## Data supplied
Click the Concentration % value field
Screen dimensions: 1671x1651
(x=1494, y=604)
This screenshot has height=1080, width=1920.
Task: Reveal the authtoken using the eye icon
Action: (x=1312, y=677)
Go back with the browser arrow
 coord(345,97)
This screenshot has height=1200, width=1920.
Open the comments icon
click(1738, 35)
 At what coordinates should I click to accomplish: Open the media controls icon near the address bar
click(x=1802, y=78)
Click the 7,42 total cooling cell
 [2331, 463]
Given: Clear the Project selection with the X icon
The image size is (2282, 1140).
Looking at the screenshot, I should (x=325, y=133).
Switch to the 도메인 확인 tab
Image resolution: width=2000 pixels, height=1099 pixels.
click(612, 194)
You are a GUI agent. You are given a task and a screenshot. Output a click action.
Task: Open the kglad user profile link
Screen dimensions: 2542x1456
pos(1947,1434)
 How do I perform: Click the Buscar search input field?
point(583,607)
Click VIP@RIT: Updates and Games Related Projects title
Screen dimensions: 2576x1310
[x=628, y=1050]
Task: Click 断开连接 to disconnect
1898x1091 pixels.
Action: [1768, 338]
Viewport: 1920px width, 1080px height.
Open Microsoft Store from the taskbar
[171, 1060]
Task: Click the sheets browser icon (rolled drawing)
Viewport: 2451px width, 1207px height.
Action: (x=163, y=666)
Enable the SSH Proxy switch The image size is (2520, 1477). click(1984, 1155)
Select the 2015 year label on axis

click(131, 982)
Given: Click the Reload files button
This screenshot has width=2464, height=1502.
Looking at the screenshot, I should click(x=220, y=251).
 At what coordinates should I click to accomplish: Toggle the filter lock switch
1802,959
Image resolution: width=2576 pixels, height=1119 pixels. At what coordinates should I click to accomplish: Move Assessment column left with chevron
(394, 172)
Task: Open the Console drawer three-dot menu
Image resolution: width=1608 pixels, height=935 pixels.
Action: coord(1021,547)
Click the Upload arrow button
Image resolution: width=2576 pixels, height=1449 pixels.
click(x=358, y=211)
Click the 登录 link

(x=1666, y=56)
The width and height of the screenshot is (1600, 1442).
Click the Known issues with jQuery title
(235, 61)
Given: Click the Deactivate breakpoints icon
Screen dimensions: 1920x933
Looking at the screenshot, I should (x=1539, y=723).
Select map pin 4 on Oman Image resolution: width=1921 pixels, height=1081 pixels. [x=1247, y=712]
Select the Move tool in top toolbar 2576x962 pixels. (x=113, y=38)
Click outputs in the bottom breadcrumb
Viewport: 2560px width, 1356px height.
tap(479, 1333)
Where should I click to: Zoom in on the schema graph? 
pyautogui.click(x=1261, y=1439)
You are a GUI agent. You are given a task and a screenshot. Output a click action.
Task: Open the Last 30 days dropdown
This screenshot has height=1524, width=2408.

## Task objective
Transcribe every line of the records, keeping each one exact.

## Reply
Click the Concentration % value field
Screen dimensions: 1671x1651
(x=1494, y=604)
This screenshot has height=1080, width=1920.
Task: Reveal the authtoken using the eye icon
Action: (x=1312, y=677)
Go back with the browser arrow
 coord(345,97)
This screenshot has height=1200, width=1920.
Open the comments icon
click(1738, 35)
 At what coordinates should I click to accomplish: Open the media controls icon near the address bar
click(x=1802, y=78)
Click the 7,42 total cooling cell
 [2331, 463]
Given: Clear the Project selection with the X icon
The image size is (2282, 1140).
Looking at the screenshot, I should (x=325, y=133).
Switch to the 도메인 확인 tab
Image resolution: width=2000 pixels, height=1099 pixels.
click(612, 194)
You are a GUI agent. You are given a task and a screenshot. Output a click action.
Task: Open the kglad user profile link
Screen dimensions: 2542x1456
pos(1947,1434)
 How do I perform: Click the Buscar search input field?
point(583,607)
Click VIP@RIT: Updates and Games Related Projects title
Screen dimensions: 2576x1310
[x=628, y=1050]
Task: Click 断开连接 to disconnect
1898x1091 pixels.
Action: [1768, 338]
Viewport: 1920px width, 1080px height.
Open Microsoft Store from the taskbar
[171, 1060]
Task: Click the sheets browser icon (rolled drawing)
Viewport: 2451px width, 1207px height.
Action: (x=163, y=666)
Enable the SSH Proxy switch The image size is (2520, 1477). click(1984, 1155)
Select the 2015 year label on axis

click(131, 982)
Given: Click the Reload files button
This screenshot has width=2464, height=1502.
Looking at the screenshot, I should click(x=220, y=251).
 At what coordinates should I click to accomplish: Toggle the filter lock switch
1802,959
Image resolution: width=2576 pixels, height=1119 pixels. At what coordinates should I click to accomplish: Move Assessment column left with chevron
(394, 172)
Task: Open the Console drawer three-dot menu
Image resolution: width=1608 pixels, height=935 pixels.
Action: coord(1021,547)
Click the Upload arrow button
Image resolution: width=2576 pixels, height=1449 pixels.
click(x=358, y=211)
Click the 登录 link

(x=1666, y=56)
The width and height of the screenshot is (1600, 1442).
Click the Known issues with jQuery title
(235, 61)
Given: Click the Deactivate breakpoints icon
Screen dimensions: 1920x933
Looking at the screenshot, I should (x=1539, y=723).
Select map pin 4 on Oman Image resolution: width=1921 pixels, height=1081 pixels. [x=1247, y=712]
Select the Move tool in top toolbar 2576x962 pixels. (x=113, y=38)
Click outputs in the bottom breadcrumb
Viewport: 2560px width, 1356px height.
tap(479, 1333)
Where should I click to: Zoom in on the schema graph? 
pyautogui.click(x=1261, y=1439)
You are a GUI agent. You are given a task and a screenshot. Output a click action.
Task: Open the Last 30 days dropdown
This screenshot has height=1524, width=2408.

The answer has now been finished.